Naomi Watts is unhappily married to Josh Brolin. She's the assistant to Antonio Banderas, who runs an art gallery, who is also unhappily married. Watts' mother, played by Gemma Jones, is recently separated from her husband, played by Anthony Hopkins. They were unhappily married. Freida Pinto lives across the street from Brolin and Watts, and she's engaged ... but she might be having problems in her relationship. That's four examples of co-mingling, none of which are happy. But wait! If you wait long enough, at least three more relationships within the aforementioned groupings will go sour. Something to look forward to!
The issue here is not that stories of emotional trauma can't be interesting or well done, the issue here is that you want to see these people in psychic pain, because they all make all the wrong choices. To cheer for these rubes would be to cheer for the fool who runs onto the field at a sporting event. He just wants attention, only he doesn't know how to get it, or the appropriate format to get it in. That's every single person in this movie, so how can you pull for them? To root for these clueless folk is a bridge too far for even the most empathetic audience member.

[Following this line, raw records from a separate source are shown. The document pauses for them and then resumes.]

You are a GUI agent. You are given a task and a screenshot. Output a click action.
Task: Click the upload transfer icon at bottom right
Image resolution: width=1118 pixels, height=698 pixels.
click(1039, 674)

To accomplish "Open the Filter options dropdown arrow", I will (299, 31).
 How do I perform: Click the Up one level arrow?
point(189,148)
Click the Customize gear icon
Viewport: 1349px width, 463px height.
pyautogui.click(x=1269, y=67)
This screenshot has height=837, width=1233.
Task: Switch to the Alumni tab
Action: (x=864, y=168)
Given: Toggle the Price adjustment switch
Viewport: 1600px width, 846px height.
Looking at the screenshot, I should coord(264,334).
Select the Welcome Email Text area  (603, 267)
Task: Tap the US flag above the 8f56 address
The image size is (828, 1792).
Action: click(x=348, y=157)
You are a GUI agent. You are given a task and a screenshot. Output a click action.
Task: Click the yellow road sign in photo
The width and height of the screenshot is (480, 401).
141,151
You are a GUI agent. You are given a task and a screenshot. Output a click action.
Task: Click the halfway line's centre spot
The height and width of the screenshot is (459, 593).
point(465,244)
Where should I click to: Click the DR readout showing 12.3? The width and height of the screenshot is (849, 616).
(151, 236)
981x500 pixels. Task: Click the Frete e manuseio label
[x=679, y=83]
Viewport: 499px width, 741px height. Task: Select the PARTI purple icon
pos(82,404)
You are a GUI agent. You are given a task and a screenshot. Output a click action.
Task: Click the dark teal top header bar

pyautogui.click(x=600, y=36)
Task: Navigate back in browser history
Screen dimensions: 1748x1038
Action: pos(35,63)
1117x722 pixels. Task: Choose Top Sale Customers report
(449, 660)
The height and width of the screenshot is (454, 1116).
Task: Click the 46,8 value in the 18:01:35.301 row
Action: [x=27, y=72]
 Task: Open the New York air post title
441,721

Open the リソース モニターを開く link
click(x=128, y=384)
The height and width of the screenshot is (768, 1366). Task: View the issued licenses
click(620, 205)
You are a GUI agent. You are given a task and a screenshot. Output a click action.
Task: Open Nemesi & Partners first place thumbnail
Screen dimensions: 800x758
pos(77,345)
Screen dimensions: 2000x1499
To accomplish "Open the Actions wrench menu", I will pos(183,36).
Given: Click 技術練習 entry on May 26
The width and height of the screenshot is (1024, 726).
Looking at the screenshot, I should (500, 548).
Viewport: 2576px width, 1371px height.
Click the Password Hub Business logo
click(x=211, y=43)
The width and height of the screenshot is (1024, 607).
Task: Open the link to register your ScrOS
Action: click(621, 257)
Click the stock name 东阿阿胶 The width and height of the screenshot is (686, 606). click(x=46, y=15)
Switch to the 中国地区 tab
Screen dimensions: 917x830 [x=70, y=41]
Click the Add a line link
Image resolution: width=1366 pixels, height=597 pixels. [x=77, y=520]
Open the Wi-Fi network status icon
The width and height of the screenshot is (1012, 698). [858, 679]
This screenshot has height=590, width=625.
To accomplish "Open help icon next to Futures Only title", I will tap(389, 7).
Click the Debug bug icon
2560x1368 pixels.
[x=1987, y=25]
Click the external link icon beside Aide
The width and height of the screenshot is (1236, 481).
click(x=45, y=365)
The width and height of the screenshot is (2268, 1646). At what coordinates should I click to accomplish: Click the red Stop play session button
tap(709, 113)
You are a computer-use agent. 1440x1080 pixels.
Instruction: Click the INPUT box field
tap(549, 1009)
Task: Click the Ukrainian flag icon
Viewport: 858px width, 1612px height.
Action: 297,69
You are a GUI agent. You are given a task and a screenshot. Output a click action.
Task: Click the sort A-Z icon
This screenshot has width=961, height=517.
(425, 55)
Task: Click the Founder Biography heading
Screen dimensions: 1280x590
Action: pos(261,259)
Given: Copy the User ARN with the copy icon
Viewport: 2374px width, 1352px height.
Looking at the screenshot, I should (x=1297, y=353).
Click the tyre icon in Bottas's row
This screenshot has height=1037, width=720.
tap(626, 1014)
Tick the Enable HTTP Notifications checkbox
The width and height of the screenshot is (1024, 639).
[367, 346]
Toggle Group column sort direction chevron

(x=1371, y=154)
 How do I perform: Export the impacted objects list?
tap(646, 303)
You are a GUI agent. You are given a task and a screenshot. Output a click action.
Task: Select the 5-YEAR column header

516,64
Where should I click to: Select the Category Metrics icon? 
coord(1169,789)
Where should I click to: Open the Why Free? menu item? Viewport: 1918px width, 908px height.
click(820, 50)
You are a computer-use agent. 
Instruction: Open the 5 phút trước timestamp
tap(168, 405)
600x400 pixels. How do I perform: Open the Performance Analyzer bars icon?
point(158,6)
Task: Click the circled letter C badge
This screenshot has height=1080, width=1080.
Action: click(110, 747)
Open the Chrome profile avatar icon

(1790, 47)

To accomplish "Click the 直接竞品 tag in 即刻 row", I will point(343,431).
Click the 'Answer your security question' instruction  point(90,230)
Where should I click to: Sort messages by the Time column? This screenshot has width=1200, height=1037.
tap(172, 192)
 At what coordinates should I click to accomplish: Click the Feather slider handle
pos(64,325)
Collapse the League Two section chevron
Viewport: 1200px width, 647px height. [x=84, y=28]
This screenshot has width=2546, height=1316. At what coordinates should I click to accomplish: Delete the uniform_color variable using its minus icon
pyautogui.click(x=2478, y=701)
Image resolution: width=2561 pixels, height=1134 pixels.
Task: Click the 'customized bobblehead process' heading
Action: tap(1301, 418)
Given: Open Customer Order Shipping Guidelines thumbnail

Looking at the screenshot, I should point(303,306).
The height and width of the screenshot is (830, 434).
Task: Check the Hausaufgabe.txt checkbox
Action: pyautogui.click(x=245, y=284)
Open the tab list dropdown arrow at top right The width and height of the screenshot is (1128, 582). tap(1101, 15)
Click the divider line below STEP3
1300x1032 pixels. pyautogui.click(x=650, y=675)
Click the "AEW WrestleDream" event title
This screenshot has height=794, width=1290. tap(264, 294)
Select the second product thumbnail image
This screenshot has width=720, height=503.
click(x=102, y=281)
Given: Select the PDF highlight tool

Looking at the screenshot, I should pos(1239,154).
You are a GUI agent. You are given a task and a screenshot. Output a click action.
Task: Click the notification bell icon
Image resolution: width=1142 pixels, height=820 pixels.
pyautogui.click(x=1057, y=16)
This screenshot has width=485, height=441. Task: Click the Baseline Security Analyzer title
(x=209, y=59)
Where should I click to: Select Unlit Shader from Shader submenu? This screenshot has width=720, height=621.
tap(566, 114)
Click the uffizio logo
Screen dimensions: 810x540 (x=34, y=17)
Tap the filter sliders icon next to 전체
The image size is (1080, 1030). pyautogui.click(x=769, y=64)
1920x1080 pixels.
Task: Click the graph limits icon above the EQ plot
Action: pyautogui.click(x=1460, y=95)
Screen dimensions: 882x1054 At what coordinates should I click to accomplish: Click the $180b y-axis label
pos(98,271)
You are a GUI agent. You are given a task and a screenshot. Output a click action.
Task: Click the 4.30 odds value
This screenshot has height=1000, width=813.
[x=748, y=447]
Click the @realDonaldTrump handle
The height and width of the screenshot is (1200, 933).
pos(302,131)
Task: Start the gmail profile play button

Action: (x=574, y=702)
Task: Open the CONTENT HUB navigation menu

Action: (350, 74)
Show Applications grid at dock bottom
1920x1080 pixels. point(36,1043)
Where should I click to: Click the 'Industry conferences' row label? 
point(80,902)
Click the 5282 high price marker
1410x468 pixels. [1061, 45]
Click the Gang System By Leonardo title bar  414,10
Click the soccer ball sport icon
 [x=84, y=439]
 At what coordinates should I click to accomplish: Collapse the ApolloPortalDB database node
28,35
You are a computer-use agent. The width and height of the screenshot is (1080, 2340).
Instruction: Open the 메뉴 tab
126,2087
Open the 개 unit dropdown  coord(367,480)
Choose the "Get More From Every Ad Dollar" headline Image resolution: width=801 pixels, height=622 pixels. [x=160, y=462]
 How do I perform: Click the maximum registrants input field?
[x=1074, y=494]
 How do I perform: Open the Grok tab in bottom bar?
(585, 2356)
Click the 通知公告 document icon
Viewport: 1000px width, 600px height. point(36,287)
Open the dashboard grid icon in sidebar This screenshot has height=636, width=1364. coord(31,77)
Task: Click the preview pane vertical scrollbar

In fairness, there a few moments of wry humor presented in You Will Meet a Tall Dark Stranger, and credit must be given on that front. The film seems like Arrested Development gone dramatic, up to and including a central character saying, "I've made a huge mistake." The acting is technically proficient; Watts, Brolin, and Lucy Punch do their absolute best with middling material. Sadly, that's not enough to save the day. At 98 minutes, it's too long by half, as we don't need more than a few minutes in the company of a person flailing about, wildly gesticulating, and forgetting to intake oxygen to know we should call for help. Then we should get back to living our lives.